В советской коммунальной квартире люди различных социальных классов оказывались в тесном соседстве друг с другом, независимо от родства и семейных отношений. Более того, бывшие супруги могли оказаться соседями по квартире. В такой квартире мог установиться и особый эмоциональный режим. Как мы видели на нашем, без сомнения, необычном примере, новые семейные связи создавались в одном пространстве, не расторгая прежних. Отношения любви и привязанности возникали вопреки классовой вражде. В конце концов путались все установившиеся понятия, призванные описывать порядок вещей в социуме: категории родства, концепции социальной роли, представления о сущности эмоций (привязанности, ревности, солидарности) и самое понимание интимности. Это смешение понятий связывалось в глазах современников с особой социально-политической обстановкой эпохи 1930‐х годов.

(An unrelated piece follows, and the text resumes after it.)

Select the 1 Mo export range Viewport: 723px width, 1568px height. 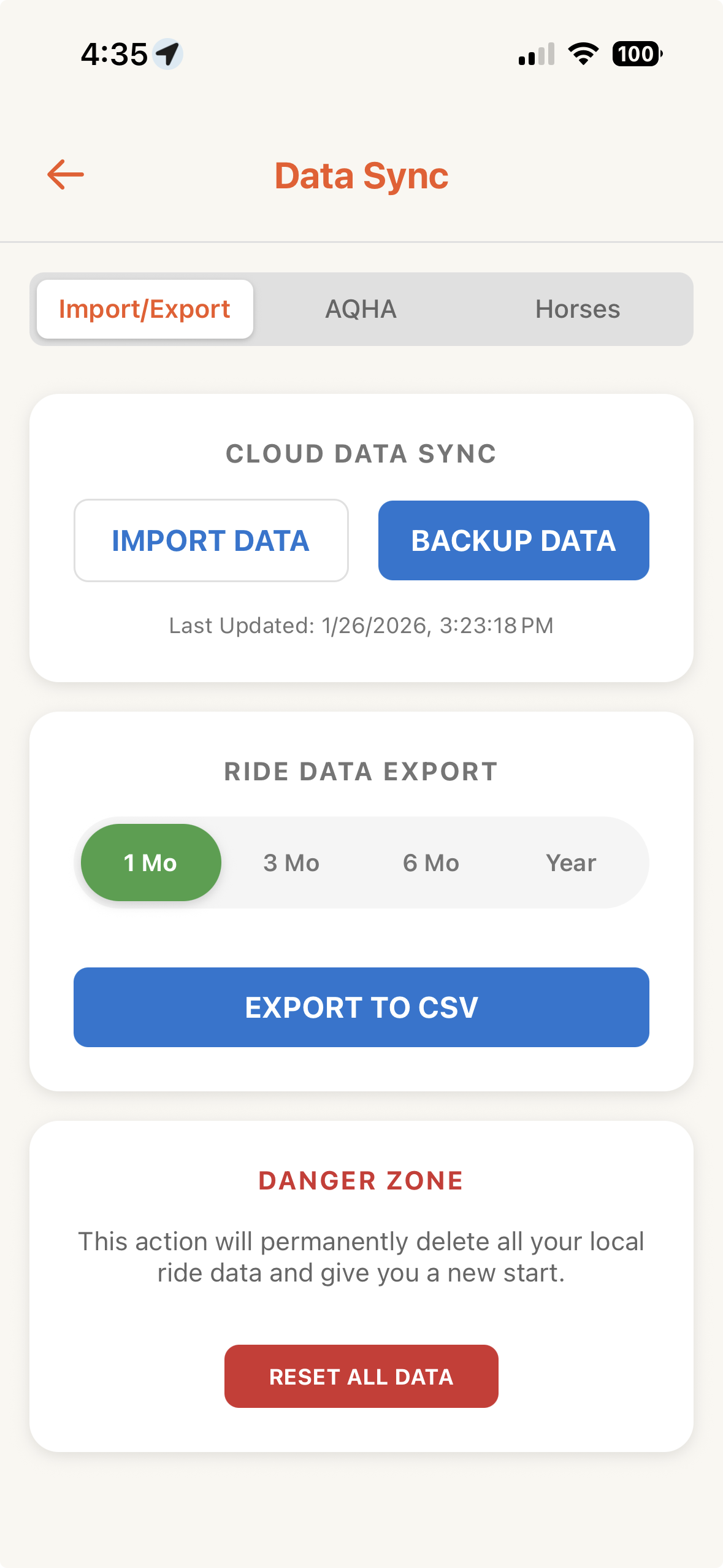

В качестве упражнения постараемся изложить ситуацию в этой квартире в этнографических терминах. В 1926 году женщина (назовем ее А) вошла в дом, среди домочадцев которого были муж, жена, ребенок (дочь), а также живущая в доме женская прислуга и ее сын. Образовалась своего рода расширенная семья, в которой А оказалась в двусмысленном положении по отношению к «жене своего мужа». (По всей видимости, брак первоначальных супругов не был расторгнут и союз новой супружеской пары не был оформлен.) Однако домашний обиход был «семейственным»: муж, жена и А (с участием других родных, кровных родственников всех троих) совместно вели хозяйство, сходились на совместные трапезы и совместно принимали гостей, которые вынуждены были воспринимать ситуацию как нормальную. Чтобы охватить эту ситуацию, Лидия Гинзбург создала парадоксальную формулу: «обедать за одним столом с женой своего мужа». Затем, в 1938 году, de facto супружеские отношения между мужем и А были расторгнуты, однако они не разъехались и продолжали жить в одной квартире. После 1938 года домочадцы были связаны двумя недействительными брачными связями. Ситуация А по отношению к главе дома стала двусмысленной: бывшая жена или соседка по коммунальной квартире?
Перейдем к другой группе домочадцев – жившей в доме прислуге. В начале 1930‐х годов сын бывшей прислуги в зажиточном дворянском доме, сохраняя черты прежнего статуса, превратился в классово-чуждого соседа по коммунальной квартире. Эта трансформация социальной роли была усилена его женитьбой на женщине, обладавшей острым сознанием члена нового, победившего класса – пролетариата. После 1938 года между А и детьми ее классово-враждебных соседей возникла эмоциональная связь. (Можно предположить, что насильственная разлука с сыном, находившимся в заключении, способствовала этому.)
Едва ли можно сомневаться, что (вопреки мнению Надежды Мандельштам) не только жилищный кризис 1930‐х годов привел к созданию этой многослойной семьи. Имелись и индивидуальные эмоциональные предрасположения (такие, как неспособность А расторгнуть старые брачные или любовные связи), и культурные предпосылки (Лидия Гинзбург назвала их «декадентством»). В самом деле, главные обитатели квартиры выросли в атмосфере «сексуальной анархии» и сознательного экспериментаторства начала двадцатого века, сменившихся в 1920‐е годы советскими экспериментами с семейными структурами, направленными на подрывание социального института семьи208
. (Именно в этом контексте получает смысл вызывающий тезис Надежды Мандельштам о чужих мужьях и жилищном вопросе.) В 1930‐е и 1940‐е годы жестокие кампании коллективизации сельского хозяйства и индустриализации, террор, а затем война усилили фрагментацию семей (миграция населения, аресты и гибель в тюрьме и на фронте разлучали мужей и жен, детей и родителей). Начиная с 1930‐х годов сталинское государство более не поддерживало ни экспериментальных семейных форм, ни сексуальной анархии; государство стало стремиться укрепить нуклеарную семью. Однако государство не могло справиться с жилищным кризисом. Мы видели на примере квартиры в Фонтанном доме, как нехватка жилой площади и теснота совместного проживания усугубили запутанные личные отношения, заперев пеструю группу людей, связи которых относились к разным временным пластам («наслоения жен», а также хозяев и прислуги), в одном пространстве.